賀瑾吃著他姐給的黃桃罐頭:“姐,我們什么時候去沈城?”
看見老丁在瞪著她,王小小打岔道:“我們不去沈城,只不過路過沈城~”
賀瑾看到丁爸,立馬點頭:“對對對,我們經過沈城,累了就要去軍人服務站住一晚。”
老丁不想聽了,站了起來:“你們倆出去,不許無法無天。”他有點后悔和擔心,這倆人一個行動爆表,一個心思活躍,一個殺一個埋,牙疼有點疼。
賀瑾不開心懟道:“丁爸,我們老乖巧了!”
“乖巧不認識你們!王小小,把這兩本書帶上,你們給我,每兩天一篇500字的感想。”
王小小也乖巧點頭:“是。”
丁旭回來,看到他爹在,眼睛一亮,知道他爹馬上要離開,眼睛暗了下來。
老丁經過他身邊,拍了拍他的肩膀:“干的不錯,兒子。”
丁旭傻笑。
中午,午飯是土豆泥,里面肉丁、泡蘿卜、雞蛋,還有新鮮的洋蔥碎。
“旭哥,你什么時候教完?明天我們去親爹那里?你去嗎?”
丁旭搖搖頭:“他們比我笨多了,看樣子還有十天,我就不去了。”
王小小:“家里的肉……”
丁旭都不用小小講完:“你車間里,我會做菜的,胡師傅星期三的骨頭豬血下水,我回去拿,飯菜我會做。”
丁旭看著賀瑾和軍軍兩人在分糖。
丁旭身體微微傾向王小小這邊,把聲音壓得很低,幾乎只有兩人能聽見:
“小小,有個事……我琢磨兩天了。”
王小小抬眼看他,示意他說下去。
丁旭的目光快速瞟了一眼正鬧得歡的軍軍,眉頭蹙著,聲音更低了:“軍軍這孩子他身份太特殊了。現在用‘腎炎’的由頭在家,短時間內沒問題。可你們這次出去,不是一兩天。時間一長,他一個半大孩子總在營區里晃,又不怎么見人,我是說萬一,被哪個有心人盯上,套了話,或者拿他的背景做文章……”
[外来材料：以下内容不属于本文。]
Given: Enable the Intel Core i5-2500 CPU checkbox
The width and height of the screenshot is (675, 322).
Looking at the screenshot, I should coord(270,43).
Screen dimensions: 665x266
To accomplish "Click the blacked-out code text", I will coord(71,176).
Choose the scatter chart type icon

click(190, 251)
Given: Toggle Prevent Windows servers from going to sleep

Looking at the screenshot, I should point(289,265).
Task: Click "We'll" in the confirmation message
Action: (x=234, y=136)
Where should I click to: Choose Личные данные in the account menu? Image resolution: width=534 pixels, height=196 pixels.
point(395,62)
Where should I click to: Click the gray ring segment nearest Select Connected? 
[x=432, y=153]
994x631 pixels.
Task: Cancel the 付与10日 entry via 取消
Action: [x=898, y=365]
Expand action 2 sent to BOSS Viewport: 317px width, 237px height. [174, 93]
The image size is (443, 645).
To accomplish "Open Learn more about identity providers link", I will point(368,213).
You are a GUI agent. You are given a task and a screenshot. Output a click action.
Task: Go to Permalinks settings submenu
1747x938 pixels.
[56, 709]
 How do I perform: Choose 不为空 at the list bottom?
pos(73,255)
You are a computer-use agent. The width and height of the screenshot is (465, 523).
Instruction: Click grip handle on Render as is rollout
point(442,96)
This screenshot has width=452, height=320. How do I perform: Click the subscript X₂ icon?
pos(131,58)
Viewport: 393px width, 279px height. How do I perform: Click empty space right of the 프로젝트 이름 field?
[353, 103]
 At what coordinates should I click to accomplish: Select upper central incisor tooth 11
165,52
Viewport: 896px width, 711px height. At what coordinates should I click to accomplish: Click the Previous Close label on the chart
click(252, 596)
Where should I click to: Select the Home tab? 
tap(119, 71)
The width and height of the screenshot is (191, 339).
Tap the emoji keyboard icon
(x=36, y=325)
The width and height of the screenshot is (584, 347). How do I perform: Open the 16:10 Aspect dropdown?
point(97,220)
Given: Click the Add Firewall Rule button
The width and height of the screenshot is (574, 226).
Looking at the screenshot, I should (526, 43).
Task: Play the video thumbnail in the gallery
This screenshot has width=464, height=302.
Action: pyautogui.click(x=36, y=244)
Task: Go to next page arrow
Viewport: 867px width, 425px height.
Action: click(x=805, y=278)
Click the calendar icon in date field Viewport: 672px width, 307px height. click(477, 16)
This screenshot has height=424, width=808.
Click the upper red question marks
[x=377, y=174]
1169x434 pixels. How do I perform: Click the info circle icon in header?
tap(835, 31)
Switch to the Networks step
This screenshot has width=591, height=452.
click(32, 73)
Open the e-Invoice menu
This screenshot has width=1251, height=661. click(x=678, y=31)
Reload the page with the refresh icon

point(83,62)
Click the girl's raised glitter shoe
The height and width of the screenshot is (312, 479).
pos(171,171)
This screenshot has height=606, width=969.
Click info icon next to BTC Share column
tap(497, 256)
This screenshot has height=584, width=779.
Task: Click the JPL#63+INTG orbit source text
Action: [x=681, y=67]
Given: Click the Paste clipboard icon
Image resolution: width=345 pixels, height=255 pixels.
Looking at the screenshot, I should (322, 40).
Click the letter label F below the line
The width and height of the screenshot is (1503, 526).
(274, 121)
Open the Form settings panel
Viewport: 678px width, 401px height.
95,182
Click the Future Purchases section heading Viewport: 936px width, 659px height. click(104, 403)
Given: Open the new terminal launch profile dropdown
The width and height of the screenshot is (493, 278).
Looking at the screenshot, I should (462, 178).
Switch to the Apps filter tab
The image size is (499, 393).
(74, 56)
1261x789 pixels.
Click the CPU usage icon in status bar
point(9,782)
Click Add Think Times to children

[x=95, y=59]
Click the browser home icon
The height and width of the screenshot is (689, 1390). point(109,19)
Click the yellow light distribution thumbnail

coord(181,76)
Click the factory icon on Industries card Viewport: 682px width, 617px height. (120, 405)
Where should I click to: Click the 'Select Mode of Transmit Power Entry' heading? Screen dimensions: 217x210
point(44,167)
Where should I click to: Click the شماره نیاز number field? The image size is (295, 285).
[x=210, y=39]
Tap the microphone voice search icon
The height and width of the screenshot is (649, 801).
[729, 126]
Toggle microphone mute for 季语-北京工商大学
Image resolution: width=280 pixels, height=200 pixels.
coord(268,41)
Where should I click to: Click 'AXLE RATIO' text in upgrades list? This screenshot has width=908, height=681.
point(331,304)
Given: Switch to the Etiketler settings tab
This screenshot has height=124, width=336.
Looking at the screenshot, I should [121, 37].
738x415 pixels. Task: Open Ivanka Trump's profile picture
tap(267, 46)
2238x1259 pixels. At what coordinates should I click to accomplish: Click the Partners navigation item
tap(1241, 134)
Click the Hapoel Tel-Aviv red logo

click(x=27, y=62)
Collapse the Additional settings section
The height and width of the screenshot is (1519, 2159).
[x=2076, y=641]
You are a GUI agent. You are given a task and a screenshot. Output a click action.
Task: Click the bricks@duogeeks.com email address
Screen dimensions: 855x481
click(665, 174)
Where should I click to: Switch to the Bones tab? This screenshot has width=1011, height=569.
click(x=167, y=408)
他頓了頓,語氣里是純粹的擔憂,沒有一絲嫌棄:“我是想著,把他送回老家族里,是不是更穩妥?那邊都是自已人,他也能撒開了玩,不用像現在這樣整天悶著。在族長眼皮子底下,是不是更安全些?”
王小小也皺眉:“旭哥,你的問題,我也思考過,但是你想過一件事沒有,軍軍是在部隊大院長大的兵崽子。他熟悉的是軍號、口令、訓練場,擅長的是軍事知識、體能、和部隊系統打交道。他的思維方式和生存技能,已經深度軍營化。”
“將他突然送回族里,他需要適應的不僅是生活條件,更是整套完全不同的社會規則、價值體系和生存方式農耕、狩獵、宗族關系。對于一個九歲的孩子來說,這種文化沖擊和斷層可能是毀滅性的,他原有的優勢將無從發揮,甚至可能因不懂事而被邊緣化。”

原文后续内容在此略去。